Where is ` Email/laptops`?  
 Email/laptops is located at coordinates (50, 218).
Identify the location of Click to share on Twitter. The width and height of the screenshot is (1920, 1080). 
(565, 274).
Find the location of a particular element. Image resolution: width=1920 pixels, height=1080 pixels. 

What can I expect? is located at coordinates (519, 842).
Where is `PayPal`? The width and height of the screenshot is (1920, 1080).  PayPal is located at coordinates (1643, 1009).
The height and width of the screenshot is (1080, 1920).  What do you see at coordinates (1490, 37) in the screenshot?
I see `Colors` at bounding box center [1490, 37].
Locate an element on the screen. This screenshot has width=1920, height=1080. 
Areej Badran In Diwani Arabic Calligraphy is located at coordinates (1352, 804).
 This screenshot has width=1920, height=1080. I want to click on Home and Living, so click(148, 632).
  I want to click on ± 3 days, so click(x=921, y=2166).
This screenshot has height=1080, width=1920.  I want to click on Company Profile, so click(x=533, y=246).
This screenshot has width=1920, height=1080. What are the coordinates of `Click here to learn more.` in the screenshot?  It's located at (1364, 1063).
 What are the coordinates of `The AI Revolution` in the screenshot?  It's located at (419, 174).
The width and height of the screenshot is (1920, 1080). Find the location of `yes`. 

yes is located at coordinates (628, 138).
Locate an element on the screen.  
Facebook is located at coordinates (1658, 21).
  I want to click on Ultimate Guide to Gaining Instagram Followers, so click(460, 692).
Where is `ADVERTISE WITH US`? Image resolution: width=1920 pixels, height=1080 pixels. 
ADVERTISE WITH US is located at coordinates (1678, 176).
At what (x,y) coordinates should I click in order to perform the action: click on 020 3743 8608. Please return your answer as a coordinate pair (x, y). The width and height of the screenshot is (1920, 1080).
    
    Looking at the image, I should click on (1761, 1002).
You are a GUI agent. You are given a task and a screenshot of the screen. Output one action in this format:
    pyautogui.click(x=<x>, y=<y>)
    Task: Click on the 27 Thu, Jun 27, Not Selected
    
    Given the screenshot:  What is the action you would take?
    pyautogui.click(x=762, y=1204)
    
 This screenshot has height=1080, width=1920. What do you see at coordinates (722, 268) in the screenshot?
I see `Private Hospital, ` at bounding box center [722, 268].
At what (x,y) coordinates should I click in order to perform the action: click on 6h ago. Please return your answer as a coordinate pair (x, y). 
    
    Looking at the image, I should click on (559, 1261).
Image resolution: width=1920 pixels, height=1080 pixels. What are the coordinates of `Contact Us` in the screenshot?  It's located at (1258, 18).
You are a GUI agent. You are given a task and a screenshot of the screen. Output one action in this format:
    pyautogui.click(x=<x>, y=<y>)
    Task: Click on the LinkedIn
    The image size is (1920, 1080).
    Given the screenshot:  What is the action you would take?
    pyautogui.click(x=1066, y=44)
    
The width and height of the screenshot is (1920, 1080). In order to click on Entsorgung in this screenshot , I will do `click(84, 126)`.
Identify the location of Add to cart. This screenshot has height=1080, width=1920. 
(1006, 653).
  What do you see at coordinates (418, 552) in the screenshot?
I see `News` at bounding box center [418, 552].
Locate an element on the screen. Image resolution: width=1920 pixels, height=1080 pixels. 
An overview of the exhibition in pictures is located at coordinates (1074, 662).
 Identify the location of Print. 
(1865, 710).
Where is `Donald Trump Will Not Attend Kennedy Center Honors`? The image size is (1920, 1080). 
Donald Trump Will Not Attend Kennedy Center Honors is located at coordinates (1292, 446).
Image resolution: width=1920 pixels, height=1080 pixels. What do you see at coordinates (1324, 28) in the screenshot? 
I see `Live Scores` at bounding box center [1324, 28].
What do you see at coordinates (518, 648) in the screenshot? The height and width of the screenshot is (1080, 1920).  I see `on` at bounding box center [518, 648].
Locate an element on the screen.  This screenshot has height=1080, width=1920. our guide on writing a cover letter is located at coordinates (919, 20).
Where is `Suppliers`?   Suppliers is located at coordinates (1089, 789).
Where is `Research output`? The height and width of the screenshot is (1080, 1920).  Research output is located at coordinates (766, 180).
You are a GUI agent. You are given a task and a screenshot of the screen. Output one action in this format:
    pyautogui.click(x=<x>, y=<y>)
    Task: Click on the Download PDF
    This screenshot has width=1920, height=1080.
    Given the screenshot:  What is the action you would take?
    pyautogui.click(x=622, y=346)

━━━━━━━━━━━━━━━━━━━━━━━━━━━━━━

[AIM]:
How many of the lines above contain the string "Attend" with the same capitalization? Reply with the number alone.

[FINAL RESULT]:
2